Attal, a annoncé qu’il supprimait l’ASS pour le RSA. Sachant que l’ASS s’élève à 545 euros, le RSA à 607, mais que l’ASS permet de percevoir les allocations logement au contraire du RSA où un forfait logement est appliqué, et que l’ASS « déconjugalisée » peut être cumulée avec d’autres sources de revenus jusqu’à 1 271,90 euros, mais pas le RSA, on peut voir là l’expression du sadisme de classe d’un pouvoir bien décidé à « faire payer les pauvres »
Attal a annoncé une durée maximale d’indemnisation des chômeurs qui passerait de 18 mois à 14,4 pour les moins de 53 ans, de 22,5 mois à 18 pour les 53-54 ans et de 27 mois à 21,6 pour les 55 ans et plus. Les chiffres parlent : les économies prévues par Macron, c’est 440 millions sur le dos des seniors ; 950 millions avec la réduction du nombre de jours indemnisés (30 au lieu de 31); 870 millions sur les « créateurs » (sic) d’entreprise. Soit 2,25 milliards d’économies à la clé sur le dos des chômeurs
Cash investigation a diffusé une enquête intitulée « Travail de malade, malade de travail ». Ce que, après tant d’entre nous, François Ruffin appelle à juste titre le « maltravail ».
La France est devenue sous Macron la championne d’Europe des accident du travail : 903 accidents du travail mortels, 700 suicides au travail, 4 500 handicapés du travail, 650 000 arrêts de travail – et la Cour des comptes a précisé, le 7 décembre dernier, que les patrons n’en déclarent qu’un sur deux, tout comme les maladies professionnelles ! Mais Macron si prompt à inventer et à proclamer des « grandes causes nationales » n’a encore rien fait. Pas davantage pour la reconnaissance et la réparation des maladies professionnelles dont le nombre s’aggrave chaque jour. Macron et sa ministre Vautrin, après Dussopt, refusent de protéger le travail face aux variations extrêmes de température au-delà de 32° C et en deçà de - 14° C, alors que ce sont des causes grandissantes de mort au travail.
Punir à tour de bras
On enrage quand on voit tous les aspects de la politique anti-sociale de Macron en ce début 2024 : il nomme ministre du Logement un député LREM qui a bataillé pour punir de peines de prison les locataires qui ne peuvent pas payer leur loyer ! Il introduit les « logements intermédiaires » dans le décompte des logements « sociaux », brisant ainsi les obligations de la loi SRU et épargnant aux maires de remplir les quotas en vigueur s’agissant de la construction de logements sociaux.
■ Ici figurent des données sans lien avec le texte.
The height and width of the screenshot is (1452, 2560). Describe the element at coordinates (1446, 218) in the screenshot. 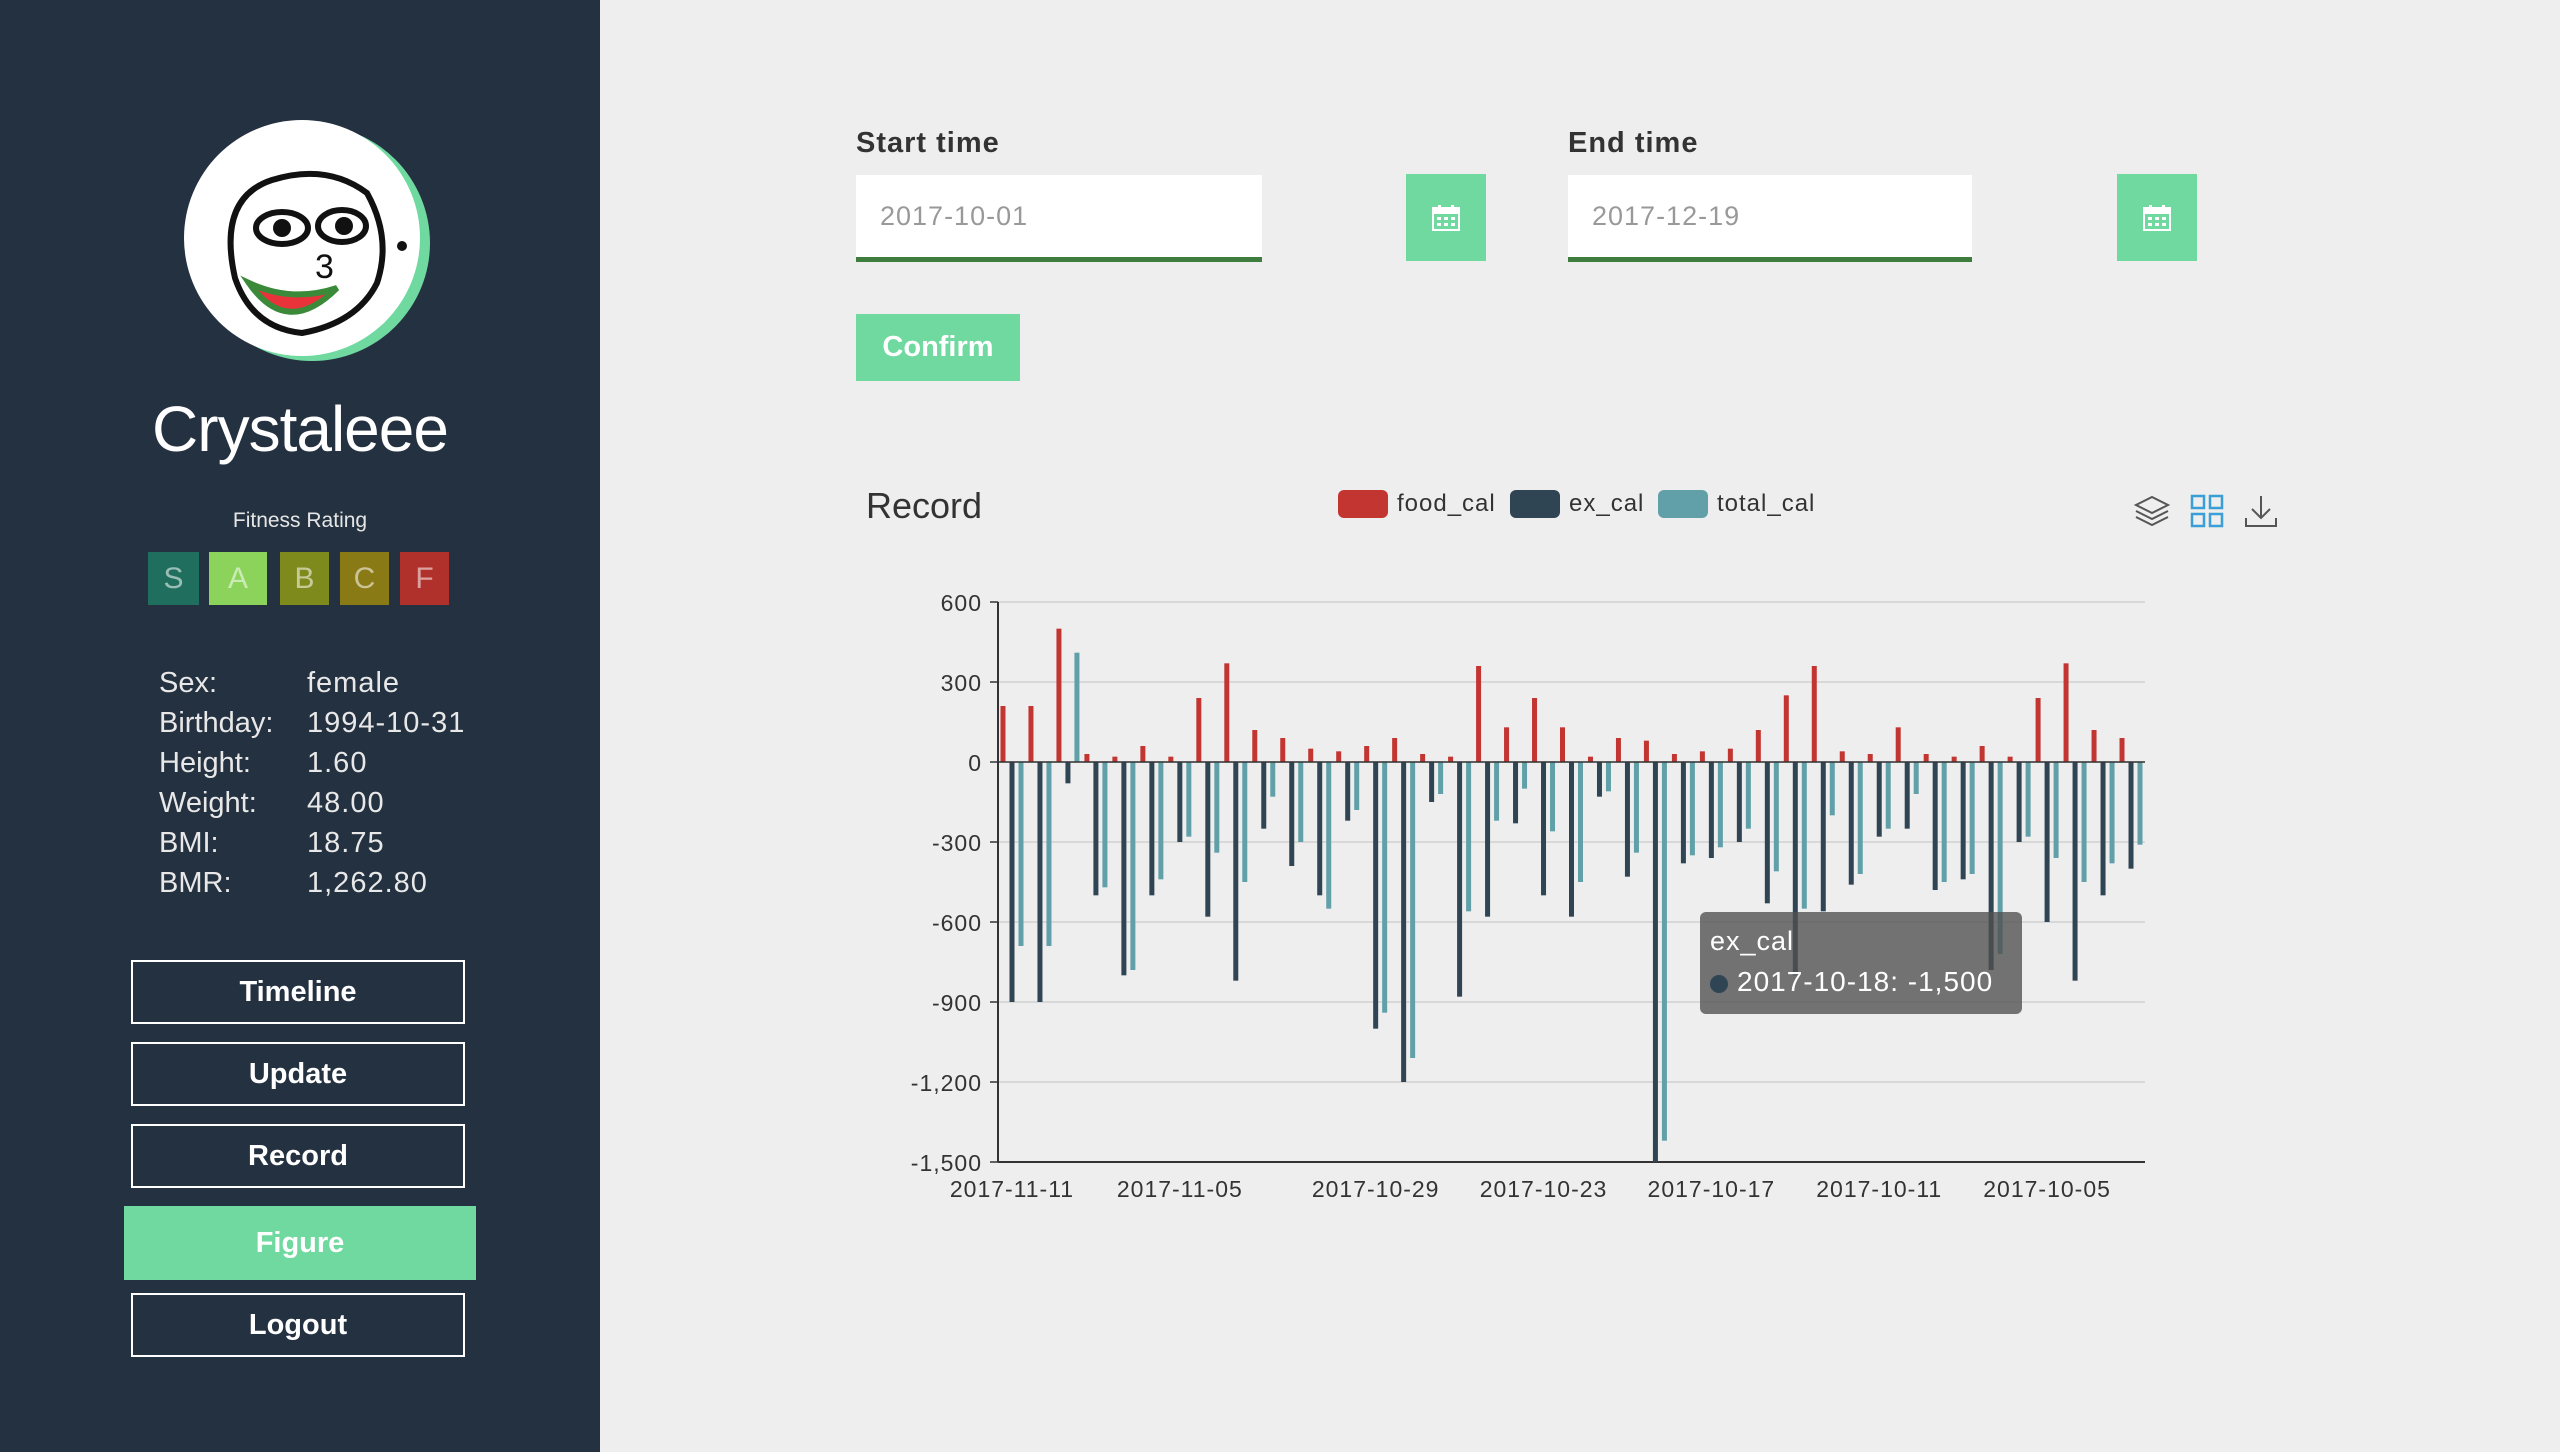

I see `start-calendar-button` at that location.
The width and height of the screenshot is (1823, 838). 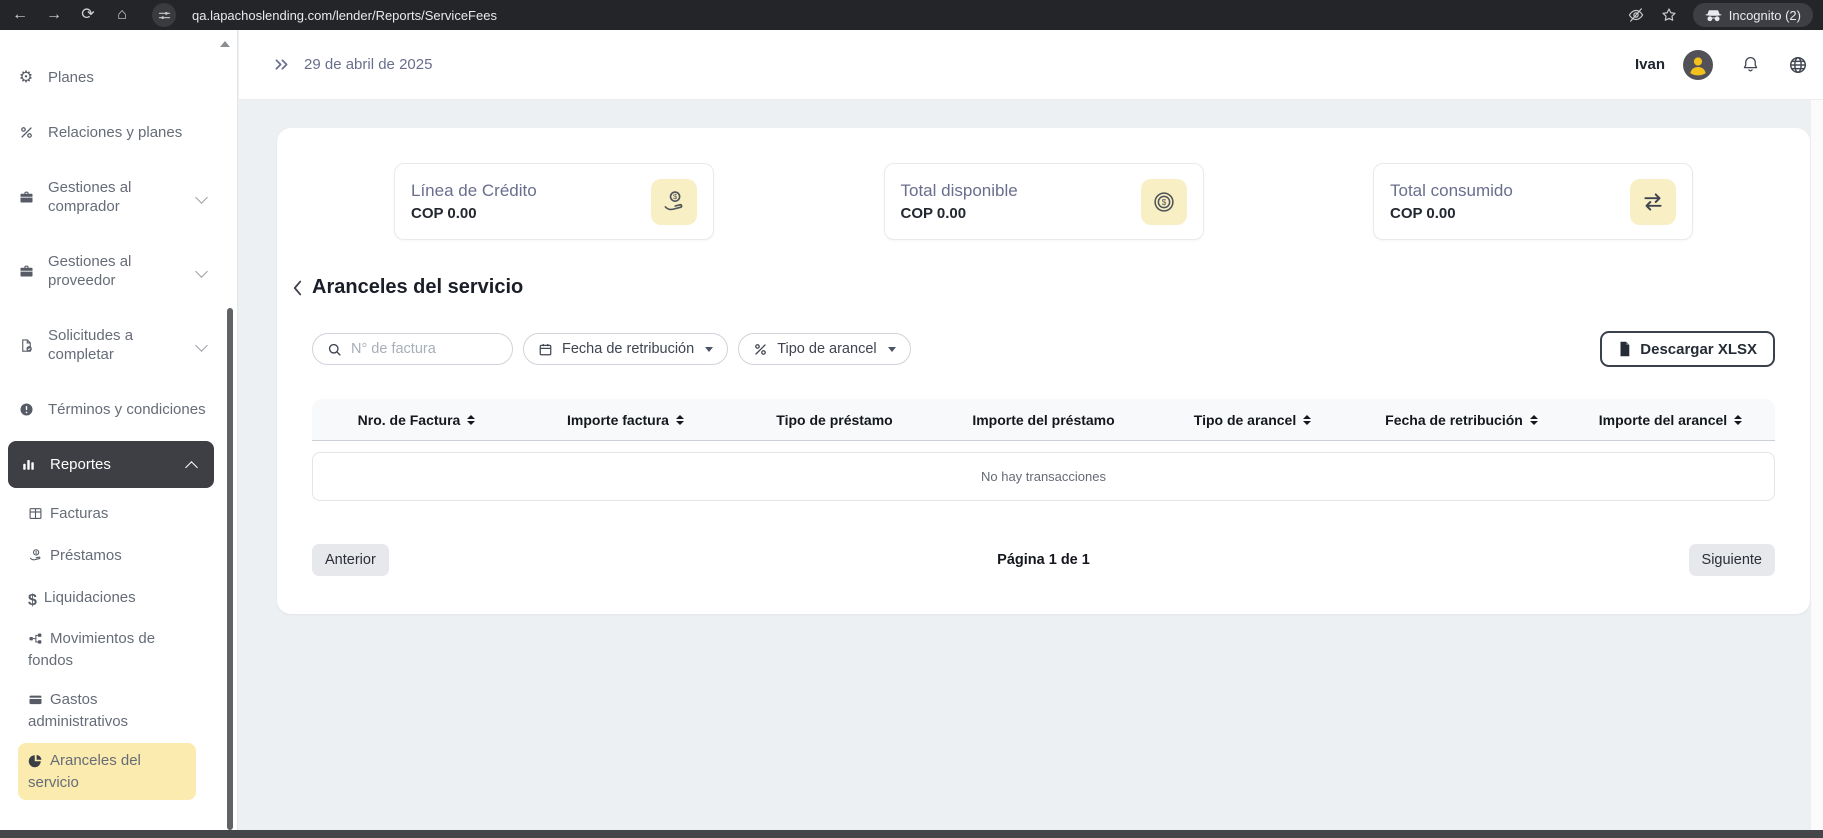 I want to click on sidebar-subitem-liquidaciones: $ Liquidaciones, so click(x=107, y=598).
Après avoir taxé l’accès aux urgences, ils doublent les franchises pour les médicaments, ils réhaussent les frais dentaires, ils envisagent des pénalités pour les rendez-vous manqués aux officines privées du type Doctolib.
Mentionnons enfin le prix inouï qu’atteignent les transports en commun : un trajet Rennes-Dijon aller-retour en train coûte en semaine entre 200 et 400 euros, une famille ne peut se le payer, et l’usage d’une voiture, pourtant rendue bientôt plus coûteuse par le passage obligé du pétrole à l’électrique, est un prix moins exorbitant, mais tout aussi insupportable.
Le prix du train sous Macron est à l’image de tout sa politique. On a là, à travers tous ces exemples (non-exhaustifs), le spectacle d’une société séparée en deux classes : l’une triomphante, insolente, avec tous les droits, l’autre exploitée et traquée dans ses moindres petits droits. C’est cela, Macron.
Cet article de notre camarde Gérard Filoche a été publié dans le numéro 312 (février 24) de Démocratie&Socialisme, la revue de la Gauche démocratique et sociale.